February 2026: A meeting, a cancelled ferry, a climb (Tamil Nadu)


The first image is of the dog who was our companion when we camped at the beach in the village of Chithiraipettai, Tamil Nadu. I remembered that we had peanut butter, and I remembered that you can feed a dog peanut butter, so we did.
The second image is our route through Tamil Nadu. I was just on Google Maps looking up the village I spelled out in the previous paragraph, and I realized that because I have been marking where we sleep on Google Maps, I can show you the route we took.
Previous monthly updates in this series:
January 2026
December 2025
November 2025
October 2025
September 2025
August 2025
February 2026

Start: Tiruvannamalai, Tamil Nadu, India
End: Bodimettu, also in Tamil Nadu
Written date: March 15, 2026
Themes: A meeting, a cancelled ferry, a climb
A meeting
Brinda and her partner live beside Auroville which is a peculiar place in Tamil Nadu. She had invited me to pass through forever ago when we had a video call before I left for India. I almost didn't pass through, then I did. At Terrasen, I sat beside the same sparkling coloured windows that I'd seen on Google Meet. Not only was it great meeting Brinda, spending the whole afternoon in a thriving vegan café was very special for me (you could feel the care and attention in everything).
A cancelled ferry
South we went, zig-zagging through Tamil Nadu. Bound for Sri Lanka, by boat. Cycling, posing for selfies, eating idli and dosa and rice, sambar and rasam and poriyal and kootu and coconut chutney. Seeing Ambedkar on some wedding posters, Google Translating all wedding posters. We arrived in Nagapattinam. We did what we could have (should have) done before: actually stress-test the ferry plan. Now we learned, by chatting in-person and reading online: the ferry is unreliable; the ferry customs is worse than flying; the ferry social media marketing is unrepresentative; the ferry is almost certainly NOT running. Then we walked out of the market, towards a truly enormous Ganesh poking up above the skyline, from where a grandma ushered us into a temple because she wanted us to see the dancing that was happening for a Shiva festival. No more Sri Lanka, yes more Tamil Nadu.
A climb
New plan: cycle west to Kerala via Western Ghats, then fly to [somewhere]. No climbing at all for 4 months, then 1,000 metres of it, making all possible rookie mistakes. But: perfection isn't usually required. Many times it's okay to just do something, rookie mistakes and all (note to self).
A few pictures from this month




























Mini linkies section
Hold Tight and Let Go: Laura Killingbeck does something powerful when she shares in this piece how her mom responds to her ALS diagnosis: grief and rage in the face of wanting to keep living but not being able to. I think this is powerful because it forced me to completely stop and face this person's experience, to see her suffering.

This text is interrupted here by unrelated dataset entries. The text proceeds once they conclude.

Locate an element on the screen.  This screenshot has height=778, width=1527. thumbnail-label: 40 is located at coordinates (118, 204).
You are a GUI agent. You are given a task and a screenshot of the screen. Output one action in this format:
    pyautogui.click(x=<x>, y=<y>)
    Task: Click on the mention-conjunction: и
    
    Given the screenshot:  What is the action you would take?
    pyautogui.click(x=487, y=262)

Another reason I really value this piece of writing is because it shares (in beautiful, specific, sparse writing) the many dimensions of Laura's own experience with grief and love. And now I want to say: these aren't the same thing, but years ago I first heard "grief is the price of love," and this story shows how.
It's frustrating to me that I can't remember where the rabbit hole started. But I was in a rabbit hole (that definitely involved Winnie Lim's amazing blog). At some point in this process, I started thinking about starting a newsletter. I decided that it would be called, "Your Artifact My Artifact," and that it would be a space for sharing the physical and mental artifacts of life. Anyways, all this rabbit holing made me curious about who else was using this word artifact (or artefact) besides, you know, archaeologists. And so I Googled it, and that's how I discovered Artifacts, which is an online space that preserves the "history of the avant-garde, the arts, and queer culture." I will level with you I was mainly delighted because of the queer culture part. It is not often that a Google search of your chosen newsletter title leads you to something like a page devoted to Marsha P. Johnson, with video footage and not only that, a hand-drawn concept map of other people and projects she was connected to. Can't believe! Best! Check it out if it speaks to you!

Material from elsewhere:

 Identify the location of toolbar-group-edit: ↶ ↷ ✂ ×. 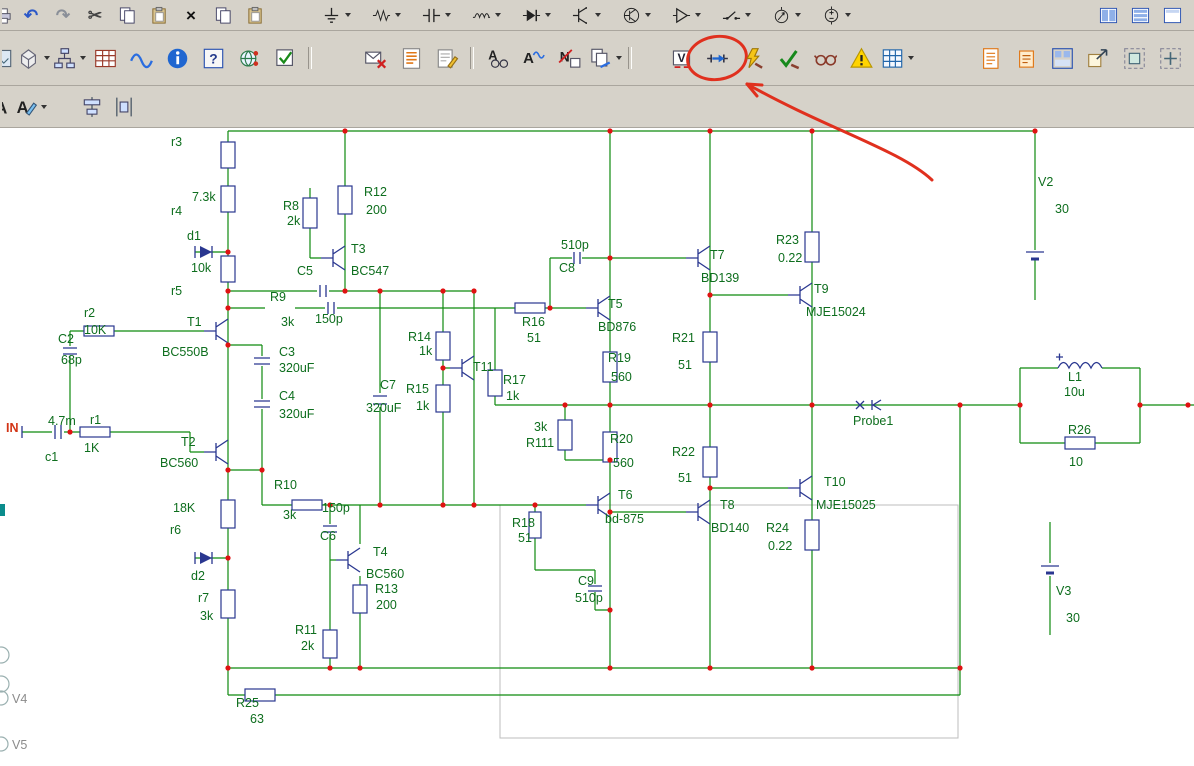
(136, 15).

My internet searches for artifacts also led me to Artefact Cards. Having a deck of physical cards reminds me of what Ryan Holiday does with index cards, using them to capture and organize ideas that culminate in a book or other project. The other day I was thinking about how when I sit down "to write a blog post," the hundreds of ideas that normally like to prance around my conscious all scurry out of view like deer. I literally feel like a deer in headlights and can't think of anything without a pre-existing prompt or container. (Like these monthly updates.) So for this reason I can really see the value of having different types of prompts. They serve as containers for surfacing ideas and connections that might might not otherwise. I am motivated to surface ideas and connections, and it's through this conviction that I've come to see tarot cards in a different light, having previously dismissed them out of hand as complete and utter woo nonsense. (I recommend kening zhu's tarot work diary.) Anyways, I am really going on tangents of tangents here. I haven't bought any of the Artefact Cards sets and I don't plan to, although they look interesting (especially the Obliquiscope!). So I guess I'm sharing this because I feel interested in my whimsical internet rabbit holes, but also, as a reminder to myself to create containers and prompts.